Work to be completed —
Copy, exactly as written, the lines that begin at the one containing "Task: Select Getting started in sidebar" and end at the one containing "The height and width of the screenshot is (790, 1012).". Skip any pictures in the data below.

Source records
-- Opening Marker --

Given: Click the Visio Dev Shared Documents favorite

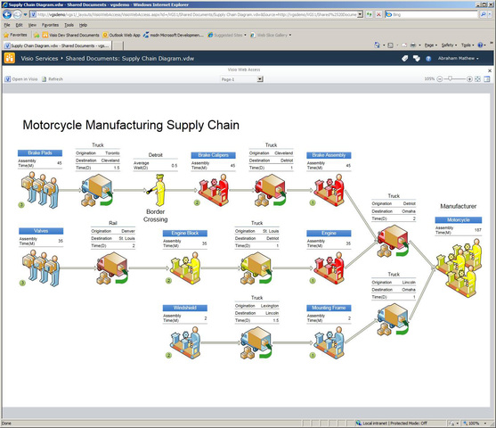Looking at the screenshot, I should (x=71, y=35).
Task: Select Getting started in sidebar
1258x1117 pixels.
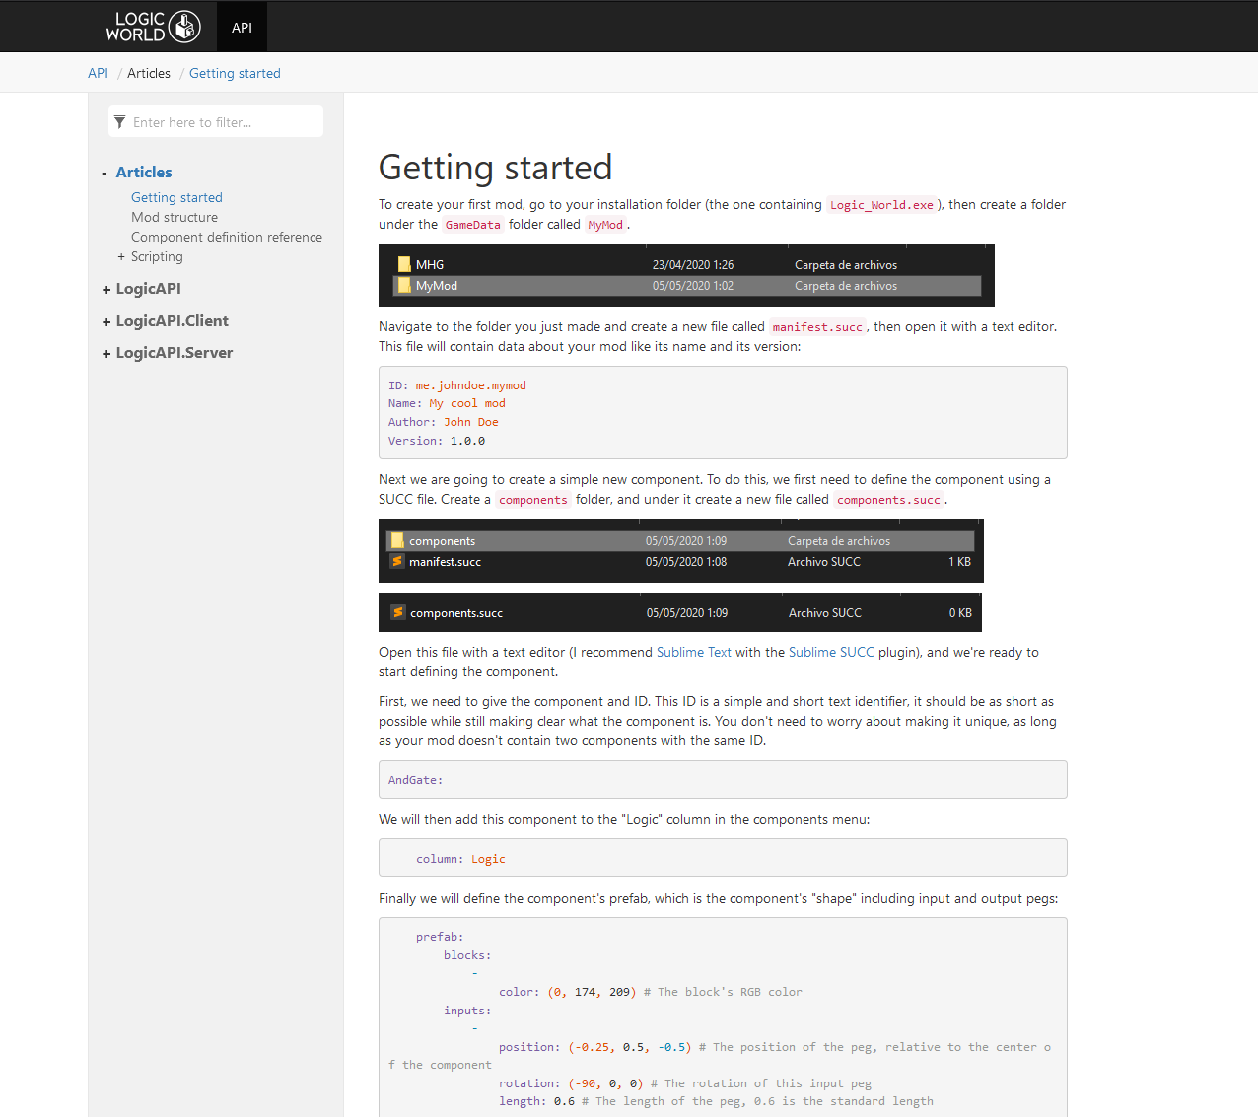Action: (x=176, y=198)
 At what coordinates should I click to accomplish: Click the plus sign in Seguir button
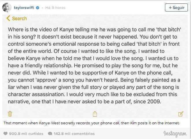point(170,8)
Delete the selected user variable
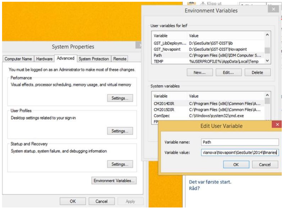The height and width of the screenshot is (211, 297). pos(257,72)
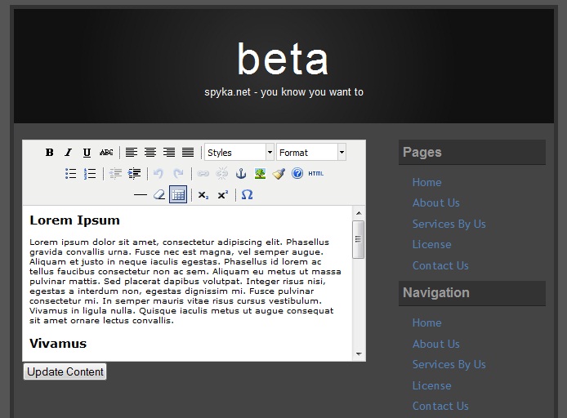Toggle underline text formatting

(x=87, y=153)
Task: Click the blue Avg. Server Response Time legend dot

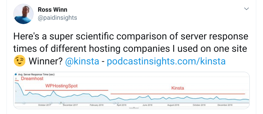Action: point(16,75)
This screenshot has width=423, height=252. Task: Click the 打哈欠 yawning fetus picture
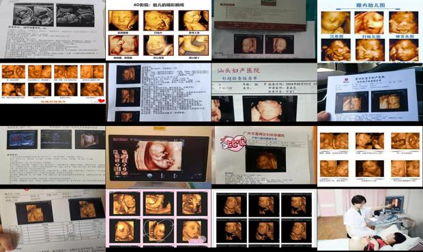tap(370, 23)
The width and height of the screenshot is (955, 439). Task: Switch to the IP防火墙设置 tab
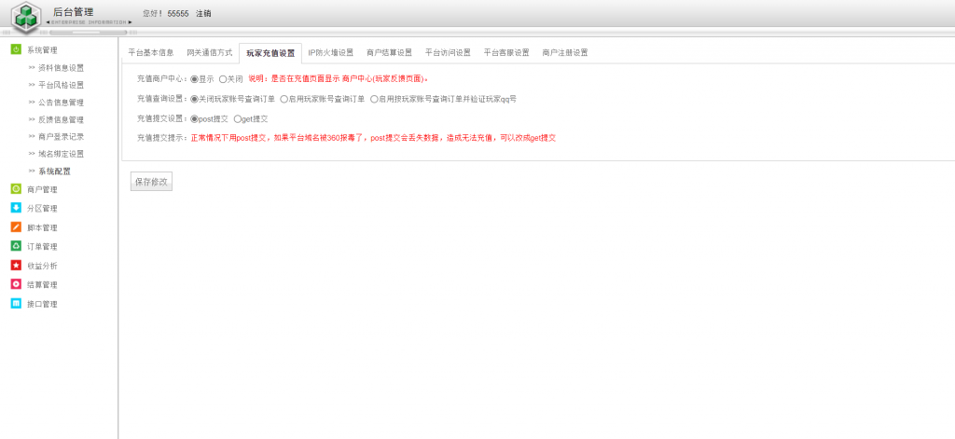pos(330,53)
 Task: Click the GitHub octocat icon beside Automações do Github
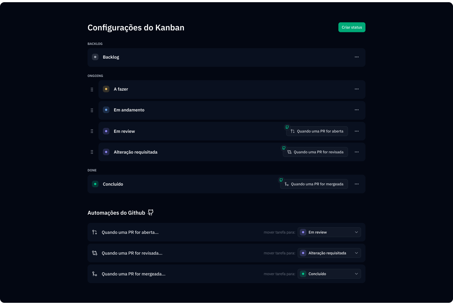coord(150,212)
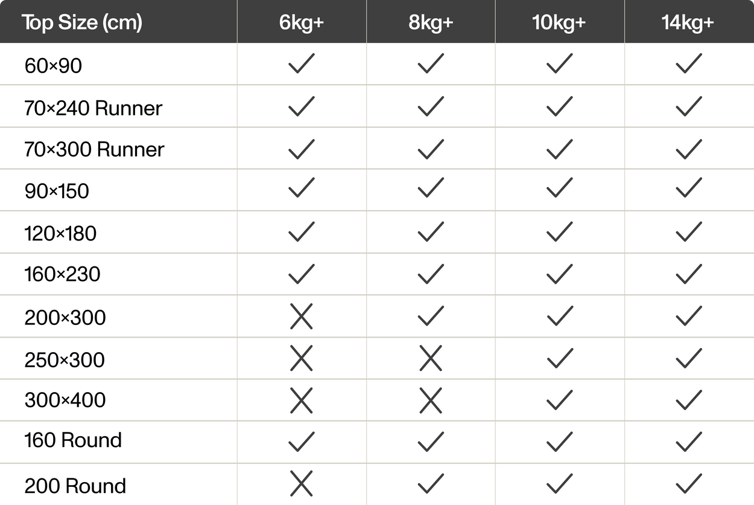Click the 160 Round size label
This screenshot has height=505, width=754.
point(73,440)
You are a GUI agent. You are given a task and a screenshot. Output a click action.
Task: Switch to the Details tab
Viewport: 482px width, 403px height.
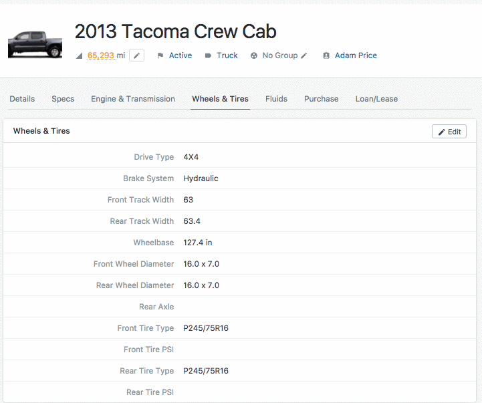[x=22, y=99]
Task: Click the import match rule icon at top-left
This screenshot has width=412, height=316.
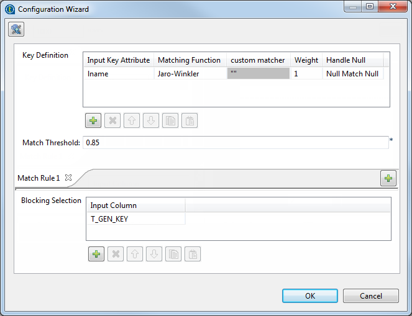Action: 16,29
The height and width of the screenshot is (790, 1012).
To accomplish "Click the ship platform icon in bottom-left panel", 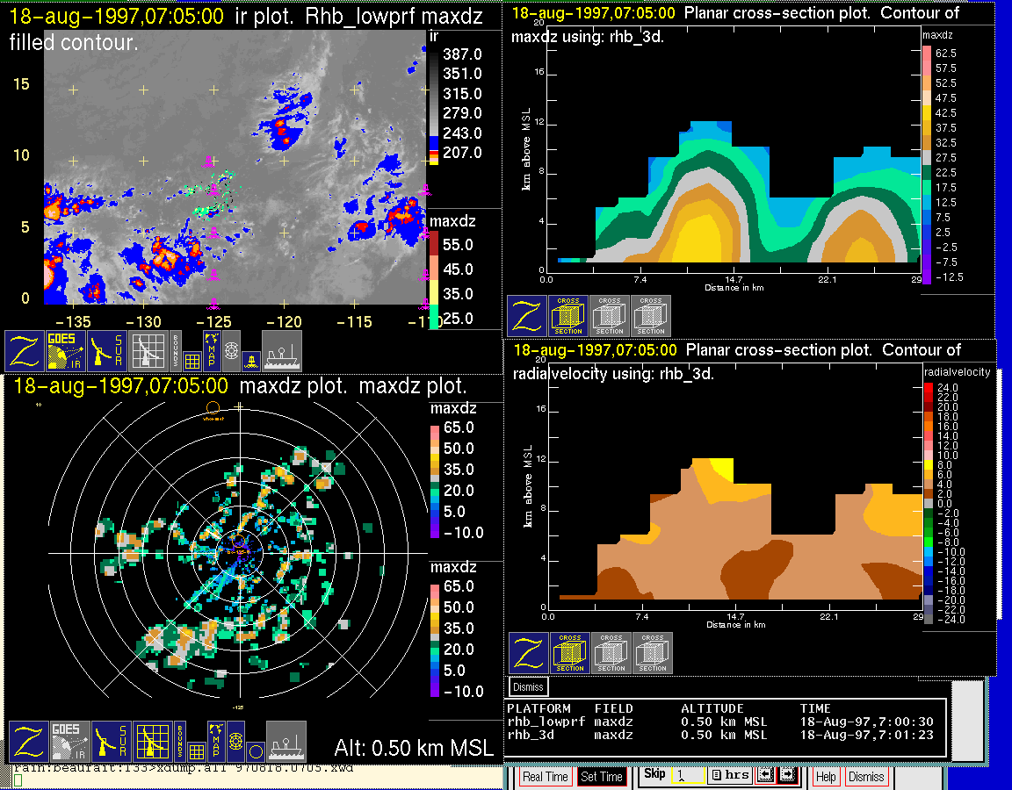I will coord(286,742).
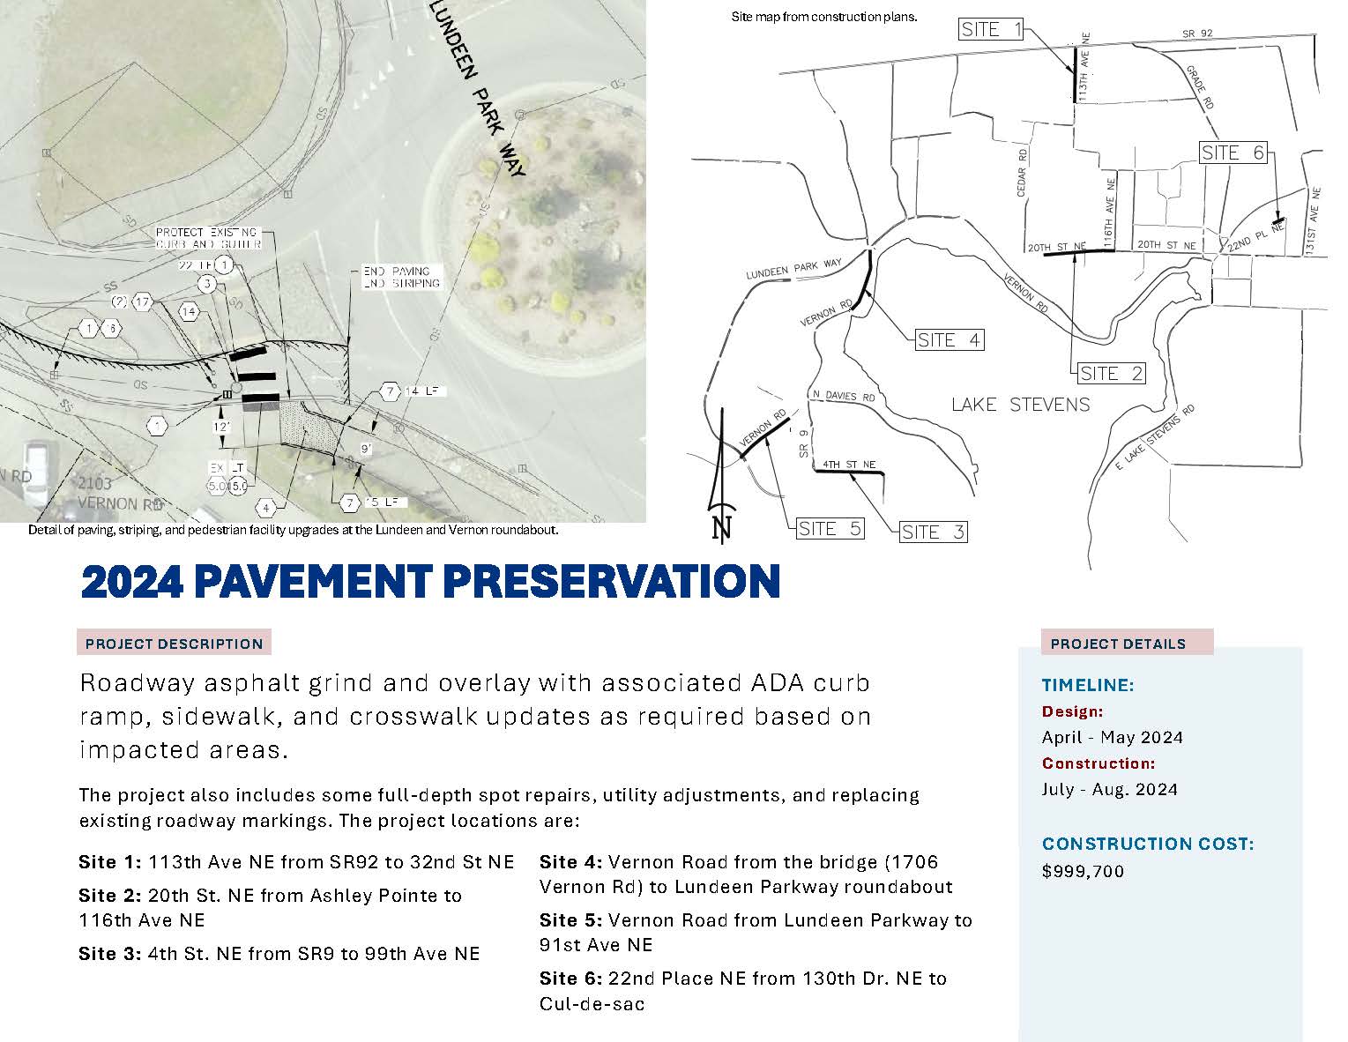The height and width of the screenshot is (1042, 1348).
Task: Click the END PAVING END STRIPING annotation
Action: 401,276

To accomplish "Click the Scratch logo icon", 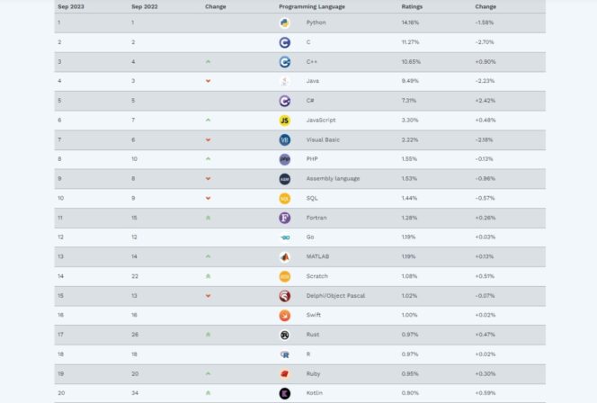I will [x=284, y=276].
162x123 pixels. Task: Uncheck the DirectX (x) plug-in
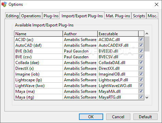[x=141, y=68]
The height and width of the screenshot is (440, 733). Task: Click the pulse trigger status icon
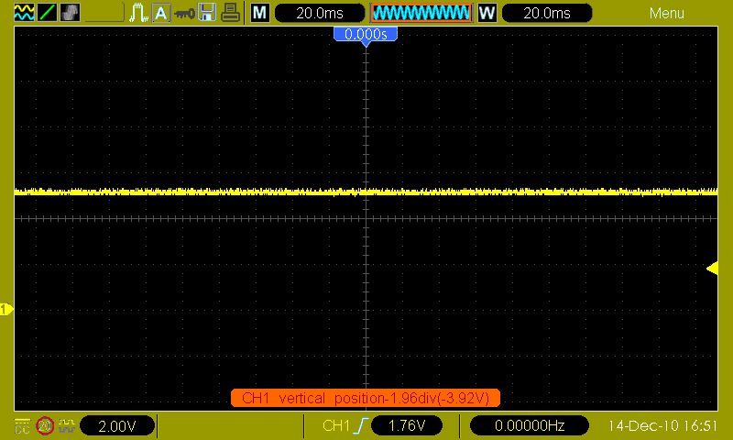point(138,13)
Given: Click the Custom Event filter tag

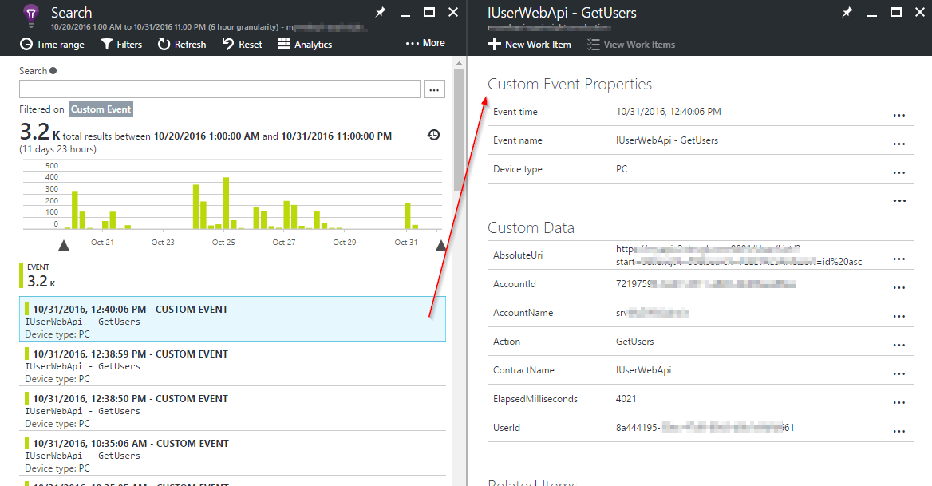Looking at the screenshot, I should [x=101, y=109].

-- Closing Marker --

Reply to the exercise —
Task: Select Getting started in sidebar
1258x1117 pixels.
Action: (x=176, y=198)
 At what coordinates should I click to accomplish: Click the plus sign in Seguir button
point(170,8)
Delete the selected user variable
The height and width of the screenshot is (211, 297). pos(257,72)
Toggle underline text formatting

(x=87, y=153)
Task: Click the blue Avg. Server Response Time legend dot

Action: point(16,75)
This screenshot has width=423, height=252. Task: Click the 打哈欠 yawning fetus picture
tap(370, 23)
The width and height of the screenshot is (955, 439). Task: Switch to the IP防火墙设置 tab
pos(330,53)
 Task: Click the GitHub octocat icon beside Automações do Github
coord(150,212)
Click the 160 Round size label
This screenshot has height=505, width=754.
point(73,440)
You are a GUI agent. You are given a task and a screenshot. Output a click action.
Task: Switch to the Details tab
Viewport: 482px width, 403px height.
[x=22, y=99]
Task: Click the import match rule icon at top-left
This screenshot has width=412, height=316.
Action: 16,29
The height and width of the screenshot is (790, 1012).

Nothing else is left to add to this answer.